Amigos rusos que enamoran: cartas y grietas del siglo XIX

Por Brenda Ríos
Hoy quiero hablarte de unos hombres que me fascinan —sí, me fascinan—: los rusos del siglo xix. No sé si serían buenos para invitarlos por un café a través de una app de citas, pero son irresistibles para el alma. Hablo de Tolstói, por supuesto, pero sobre todo de Chéjov, cuyo eco resuena en una correspondencia con Gorki que me tiene atrapada. Publicada por Nórdica, esa edición es un tesoro: cartas de 1860 a 1904 que destilan cuidado, algo que nuestras pantallas rara vez capturan.
Me desarma leer la forma en la que Chéjov le pedía a Gorki una fotografía suya: “Querido amigo, mándame tu retrato para poder pensar en ti”. Cada carta es un abrazo de tinta: afecto, crítica, consejo. Chéjov, con esa claridad suya, le dice: “Deja de sobre-describir. Basta con decir que un hombre se levantó del césped”. Directo, con amor, sin adornos. Así deberían hablarse los amigos, ¿no crees?
La amistad, pienso, es una correspondencia de ideas, de desacuerdos, de distancias que se salvan con respeto. Porque incluso cuando Gorki defendió a un personaje antisemita, desatando controversias, Chéjov no lo dejó caer. Su amistad resistió, algo que hoy parece un lujo. En un mundo de emojis y likes fugaces, estas cartas son un recordatorio de lo que significa cuidar al otro.
Del otro lado de mi escritorio está Turguéniev, otro ruso que me sacude. El diario de un hombre superfluo, publicado por Funambulista, llegó a mí por tu sugerencia. ¡Qué joya! Ese hombre enfermo que se refugia en el campo, que se enamora de una muchacha, que revive por amor… sólo para descubrir que no es correspondido. Entonces, la muerte —no la del cuerpo, sino la del espíritu— lo reclama de nuevo.
Turguéniev pinta la vulnerabilidad masculina con una herida que sangra ternura. Su protagonista no es el héroe de salón que lo resuelve todo a puños. No. Observa, duda, ama, se quiebra. En tiempos en los que la masculinidad se tambalea entre estereotipos y crisis, leer estas grietas se torna un acto de rebeldía silenciosa. Un espejo para los hombres de hoy, tan presionados por mandatos que no siempre entienden.
Me pregunto cómo serían estos rusos en 2025. ¿Se escribirían aún, con la paciencia de la pluma? ¿Sostendrían amistades a pesar de diferencias ideológicas? ¿O el ruido de las redes los habría fragmentado? Lo pienso porque, aunque estamos más conectados que nunca, hemos dejado de escribirnos de verdad. Ya no llamamos. Mandamos un sticker y seguimos. Y el afecto, si no se riega, se marchita.

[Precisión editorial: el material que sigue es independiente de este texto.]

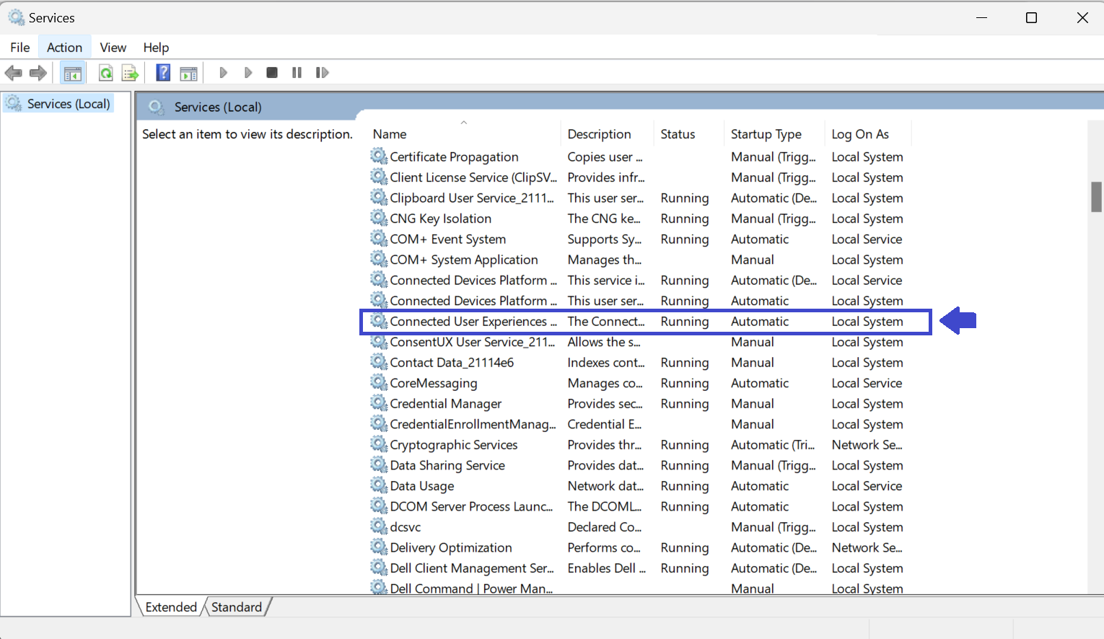
Task: Sort by the Startup Type column header
Action: pyautogui.click(x=766, y=134)
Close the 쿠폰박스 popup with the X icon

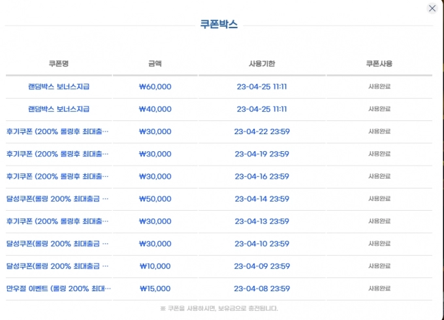click(x=432, y=9)
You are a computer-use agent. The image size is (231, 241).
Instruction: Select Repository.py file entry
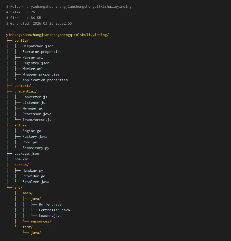click(36, 148)
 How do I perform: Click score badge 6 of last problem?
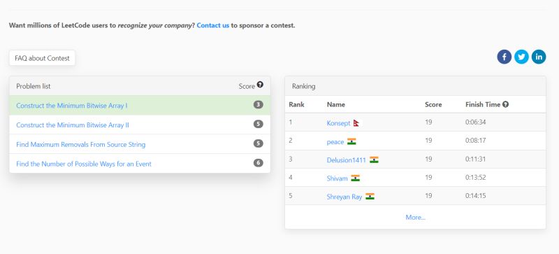[x=259, y=163]
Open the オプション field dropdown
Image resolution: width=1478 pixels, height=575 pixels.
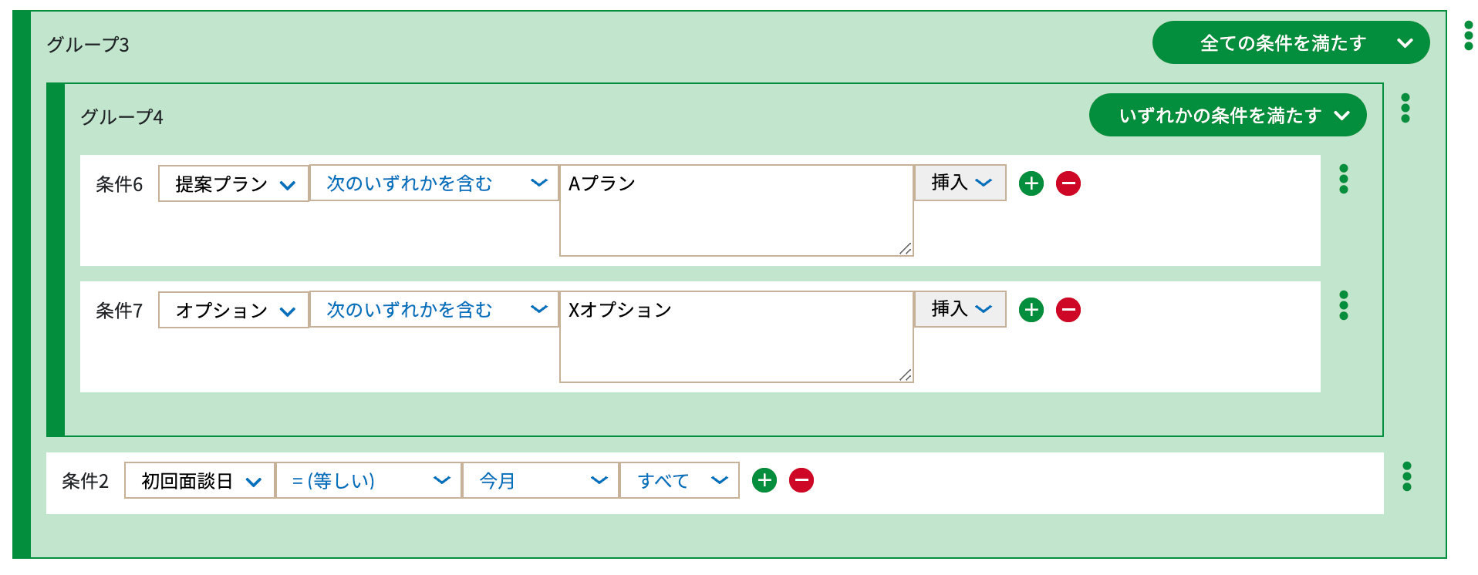point(234,310)
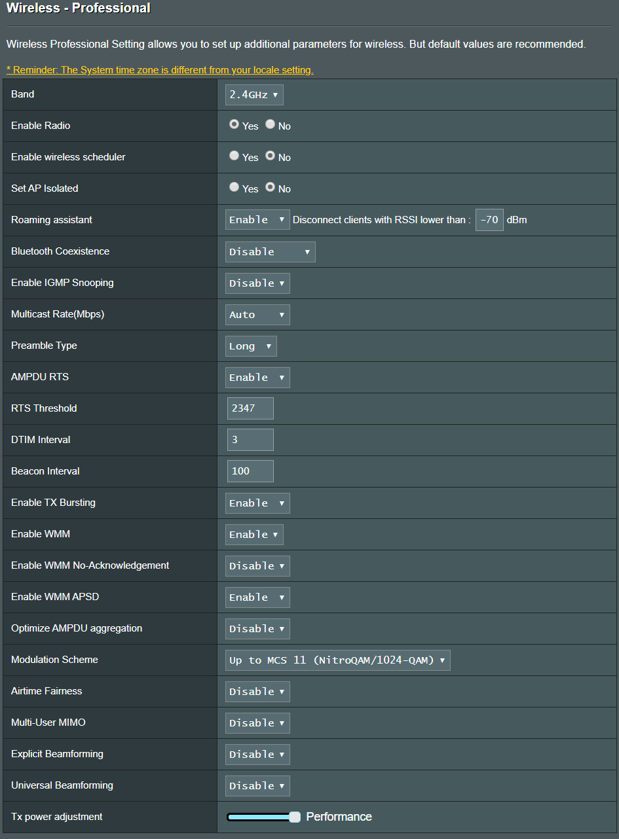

Pero volvamos a los libros, que son refugios. Leer a Chéjov con una taza de té humeante o a Turguéniev bajo una manta es encender una chispa. Algo se conecta: el pasado con el presente, el autor con el lector. Algo se dispersa también: ideas que no se atan, que flotan como semillas. Esta columna no pretende cerrar pensamientos, sino abrirlos, como una carta que no termina en punto final, sino en un: “Te saludo con una mano en el corazón”.
Chéjov y Gorki nos enseñan que la amistad es un arte de paciencia y franqueza. Turguéniev nos recuerda que la vulnerabilidad no es debilidad, sino humanidad. Y los tres, juntos, nos invitan a escribir, a conectar, a cuidar. Porque en un mundo de mensajes efímeros, las palabras que importan —las que se escriben con intención— son las que perduran.
Entonces, ¿qué hacemos con esto? Tal vez tomar un libro, una pluma, un momento. Escribir a alguien, no un texto rápido, sino algo que pese, que signifique. O leer a estos rusos que, si bien vivieron hace dos siglos, parecen entendernos mejor que nosotros mismos. Sus historias, sus cartas, sus dudas se alzan como un mapa para navegar este presente tan lleno de ruido y tan vacío de pausas.
No sé si estos hombres serían buenos para casarse, como bromeaba al inicio, pero son perfectos para acompañarnos. Nos desafían a ser más honestos, más frágiles, más presentes. Y en cada página, en cada carta, nos susurran que el cuidado —hacia los otros, hacia nosotros— es lo que da sentido a todo.
Así que, con té o manta, con Chéjov o Turguéniev, te invito a conectar. A dispersarte también. A escribir tu propia carta, aunque sea en la mente, y mandarla al mundo con la esperanza de que alguien, en algún lugar, la reciba.